Stored data
■ ■ ■ ■

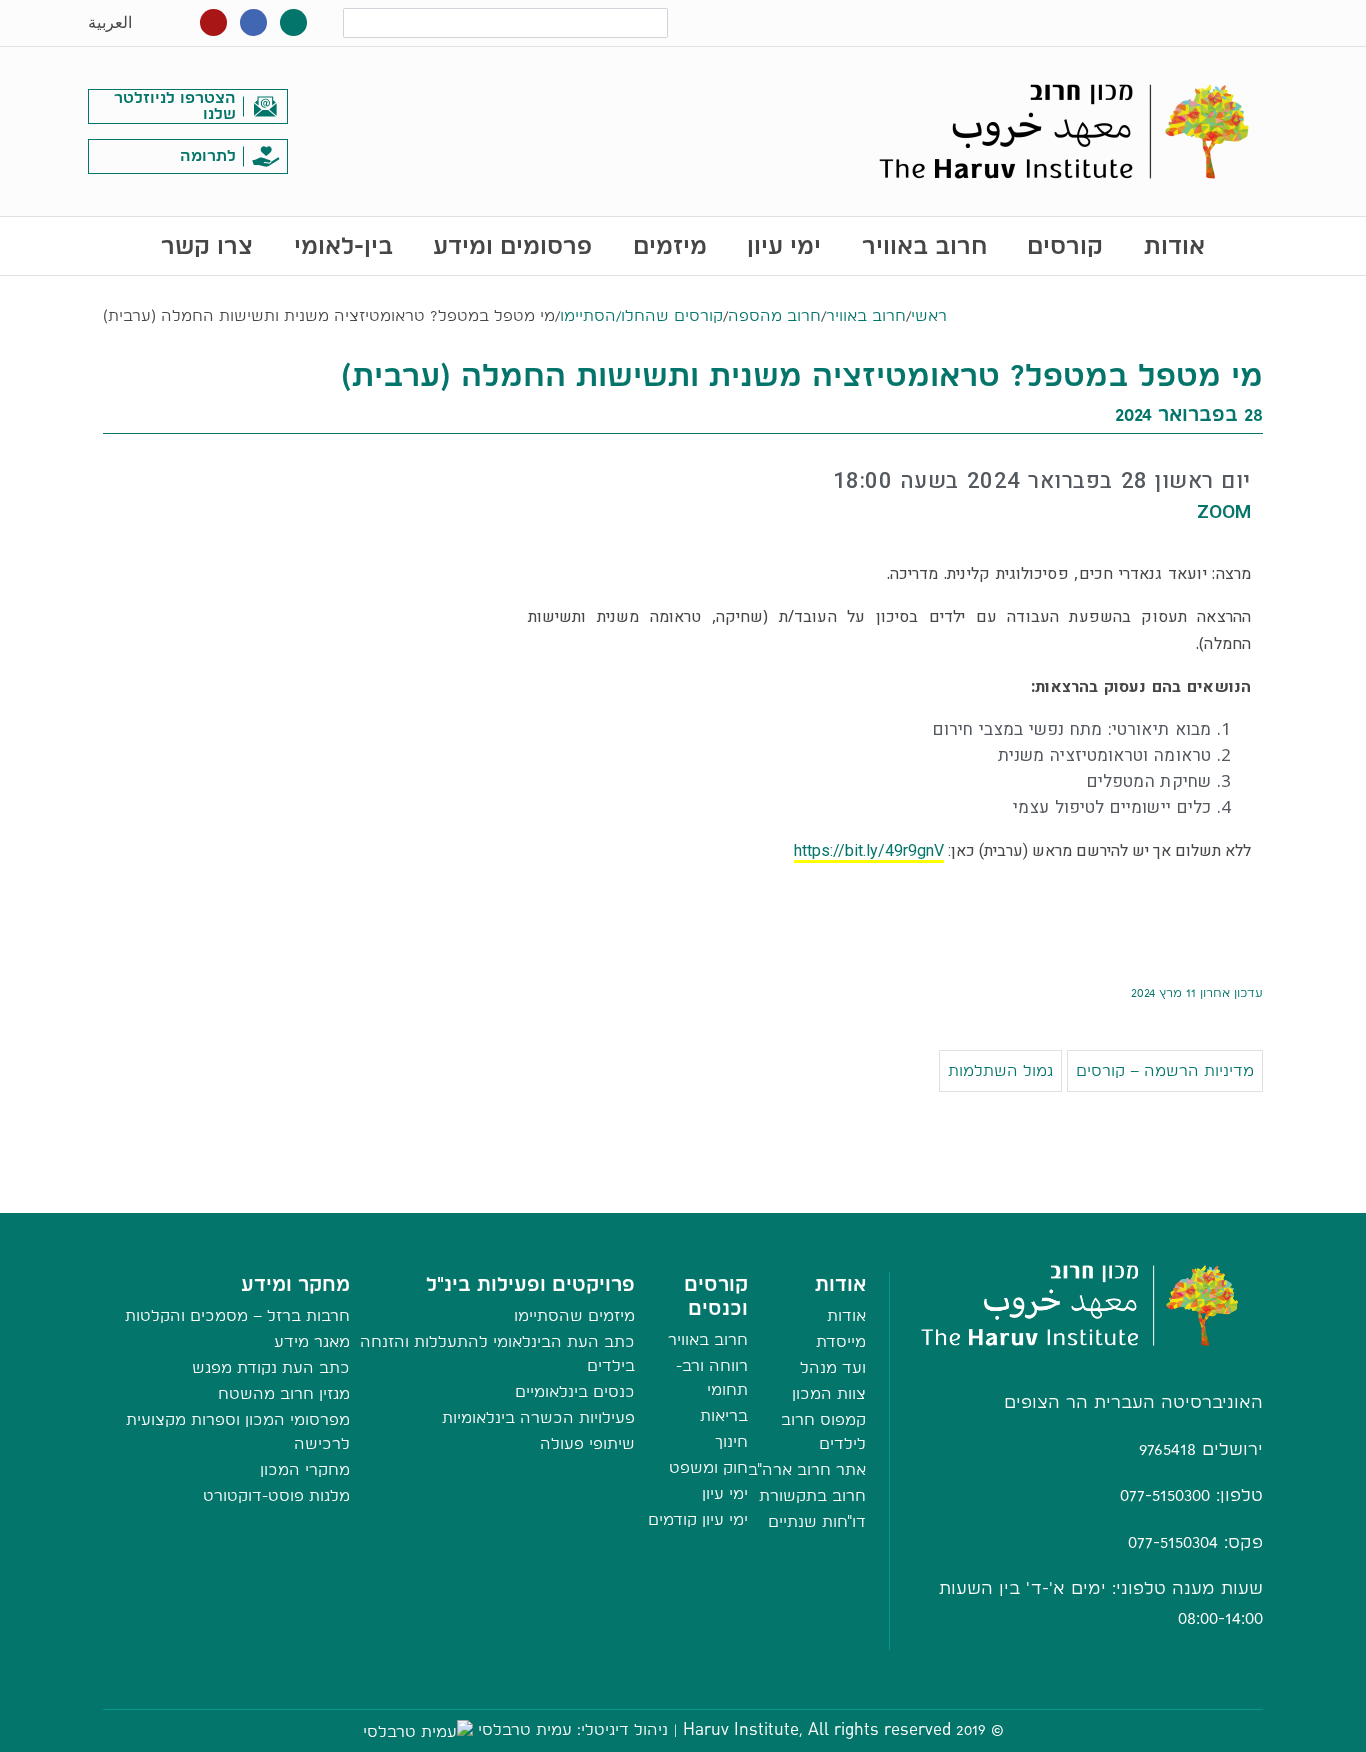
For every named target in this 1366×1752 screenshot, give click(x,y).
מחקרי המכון (305, 1469)
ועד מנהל (833, 1367)
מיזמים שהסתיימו (574, 1315)
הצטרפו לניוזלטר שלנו (175, 105)
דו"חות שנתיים (817, 1521)
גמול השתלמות (1000, 1070)
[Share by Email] (683, 1192)
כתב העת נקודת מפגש (271, 1367)
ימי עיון (784, 245)
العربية (110, 22)
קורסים (1065, 245)
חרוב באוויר (924, 245)
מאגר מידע (312, 1341)
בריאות (724, 1415)
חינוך (731, 1441)
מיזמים (670, 245)
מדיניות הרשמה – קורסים (1165, 1070)
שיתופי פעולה (587, 1443)
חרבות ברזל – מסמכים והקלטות (237, 1315)
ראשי (929, 315)
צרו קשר (207, 245)
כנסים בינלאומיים (575, 1391)
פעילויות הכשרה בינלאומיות (538, 1417)
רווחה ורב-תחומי (712, 1377)
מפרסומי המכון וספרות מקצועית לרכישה (238, 1431)
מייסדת (841, 1341)
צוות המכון (829, 1393)
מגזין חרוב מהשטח (284, 1393)
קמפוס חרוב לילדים (823, 1431)
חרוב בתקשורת (812, 1495)
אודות (1174, 245)
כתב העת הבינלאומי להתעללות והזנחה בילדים (497, 1353)
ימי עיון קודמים (698, 1519)
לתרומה (208, 155)
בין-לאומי (343, 245)
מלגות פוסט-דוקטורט (276, 1495)
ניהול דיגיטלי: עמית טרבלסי (573, 1729)
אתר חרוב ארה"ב (807, 1469)
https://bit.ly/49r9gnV (869, 850)
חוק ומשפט (708, 1467)
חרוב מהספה (774, 315)
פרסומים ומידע (512, 245)
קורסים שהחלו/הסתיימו (641, 315)
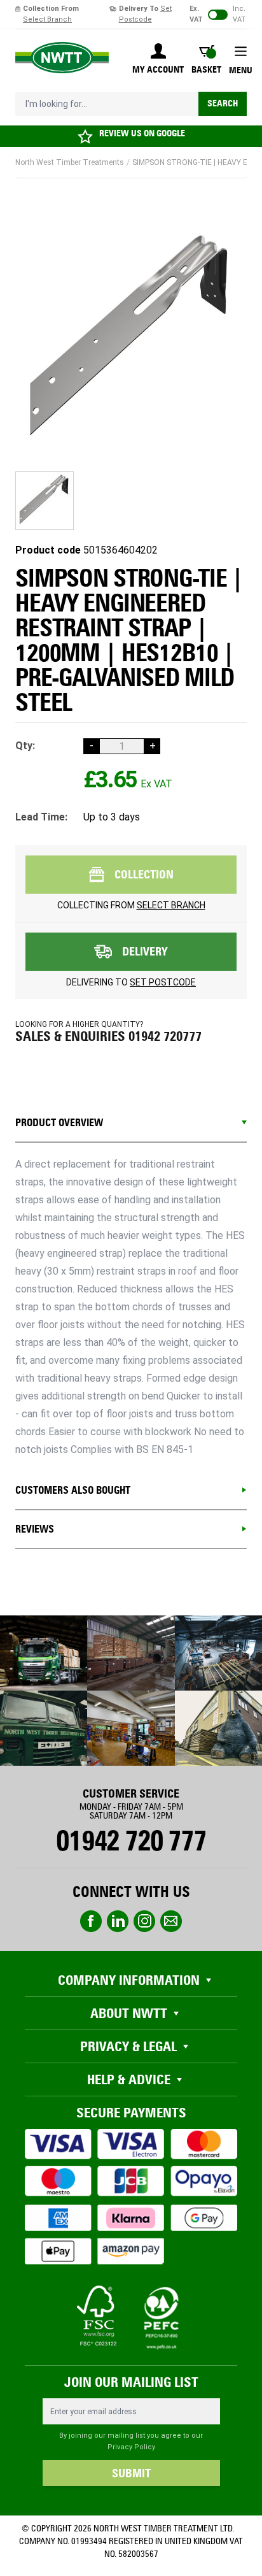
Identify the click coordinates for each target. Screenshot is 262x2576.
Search (222, 103)
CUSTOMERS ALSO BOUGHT (72, 1490)
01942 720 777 (130, 1841)
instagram (144, 1921)
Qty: (25, 746)
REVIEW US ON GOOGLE (142, 133)
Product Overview (59, 1123)
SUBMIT (131, 2473)
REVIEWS (34, 1529)
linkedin (117, 1921)
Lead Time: (41, 817)
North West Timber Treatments (69, 162)
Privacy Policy (131, 2447)
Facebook (91, 1921)
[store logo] (62, 57)
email (171, 1921)
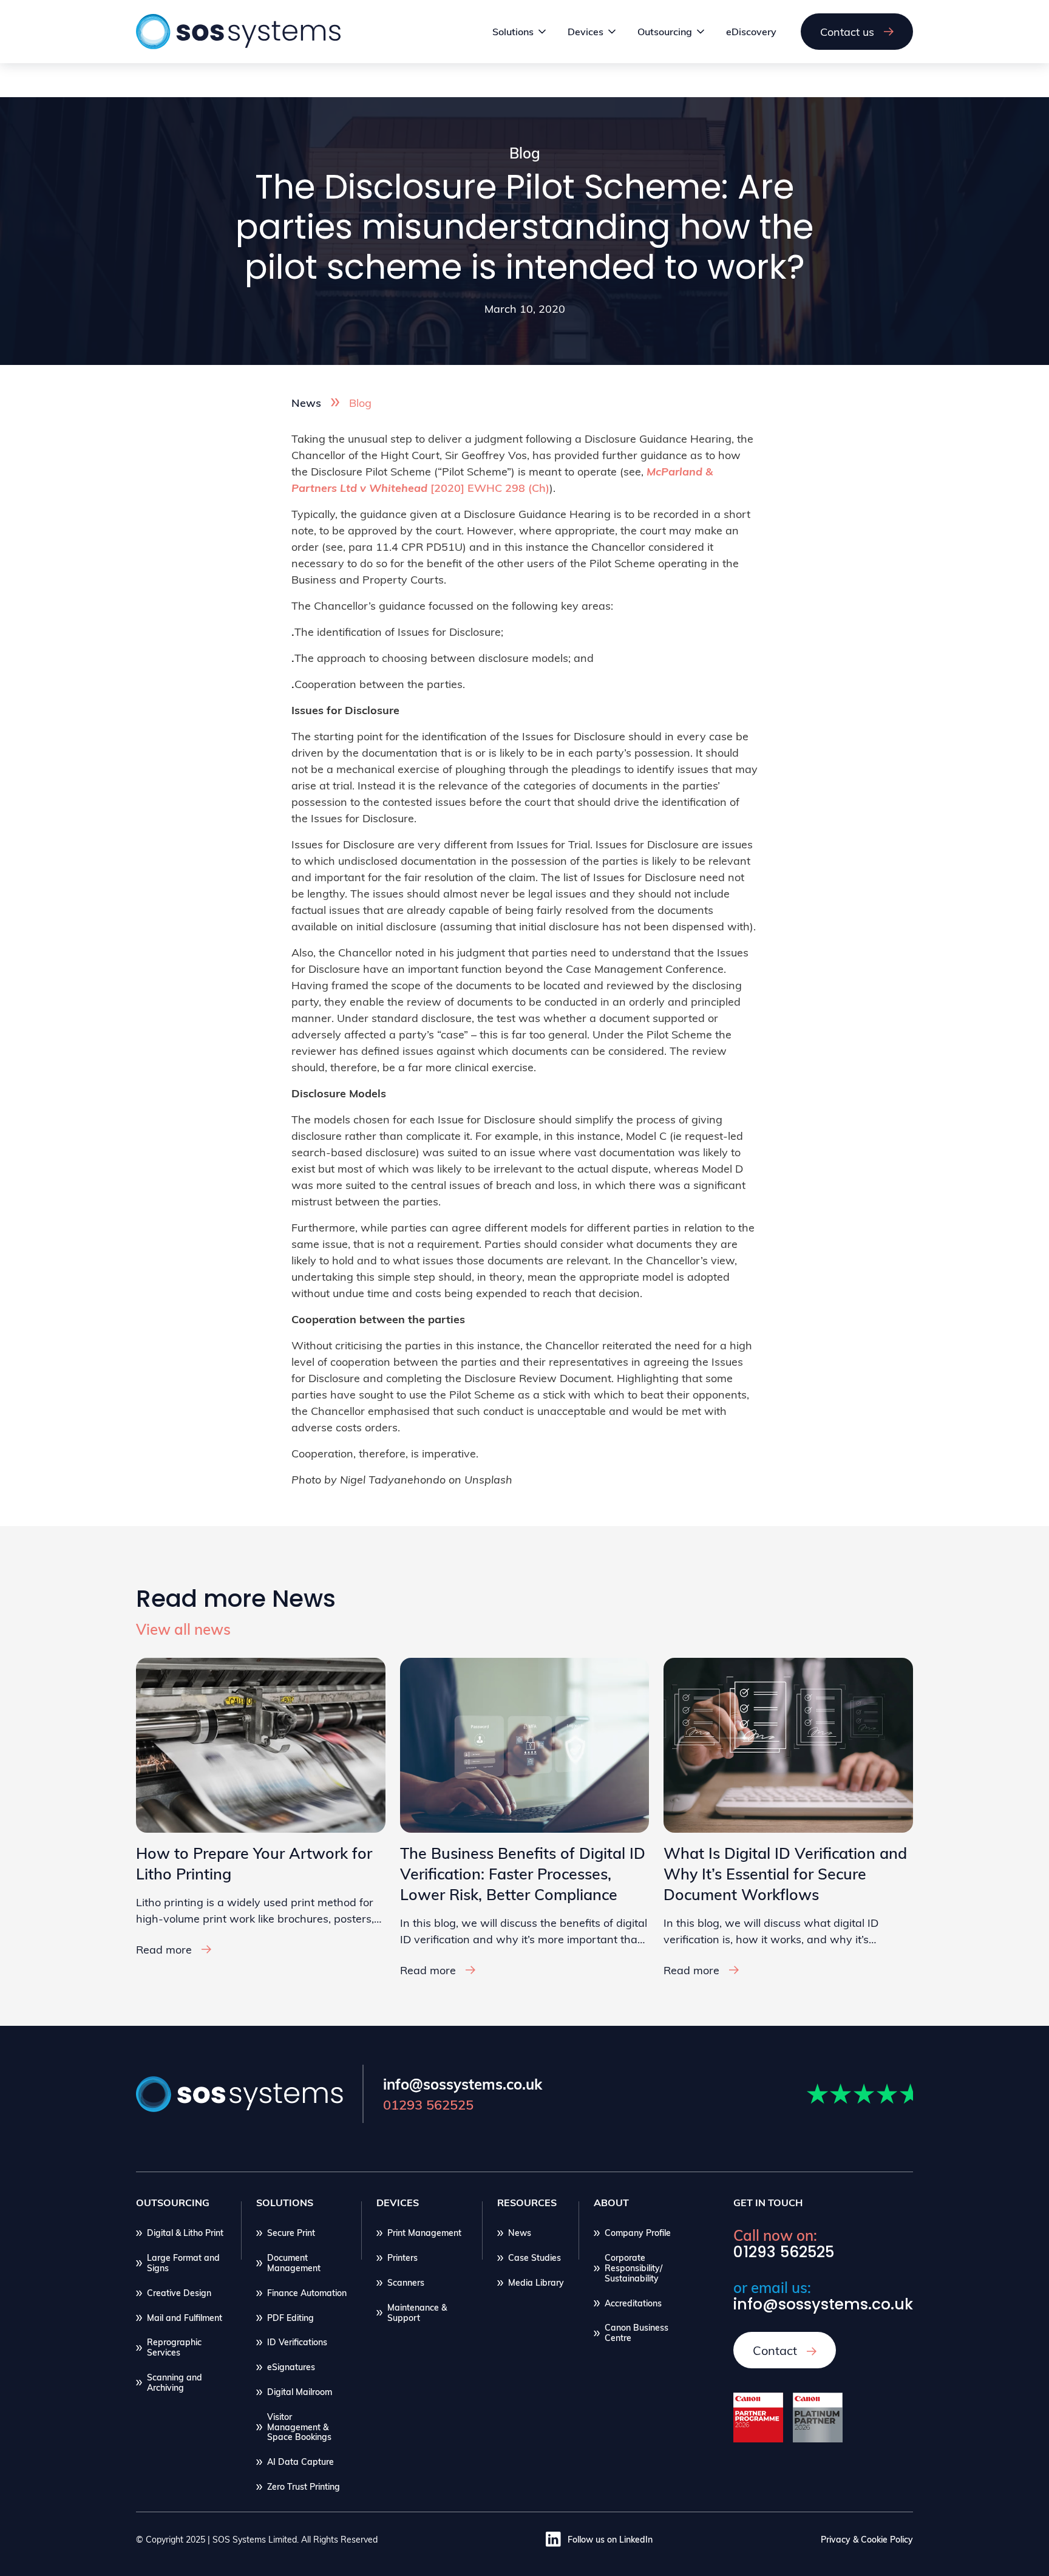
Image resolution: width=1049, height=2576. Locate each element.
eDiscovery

■ ■ ■ ■

Set apart and copy each line of the records that holds the word "חרוב".

חרוב באוויר (924, 245)
מגזין חרוב מהשטח (284, 1393)
קמפוס חרוב לילדים (823, 1431)
חרוב בתקשורת (812, 1495)
אתר חרוב ארה"ב (807, 1469)
חרוב מהספה (774, 315)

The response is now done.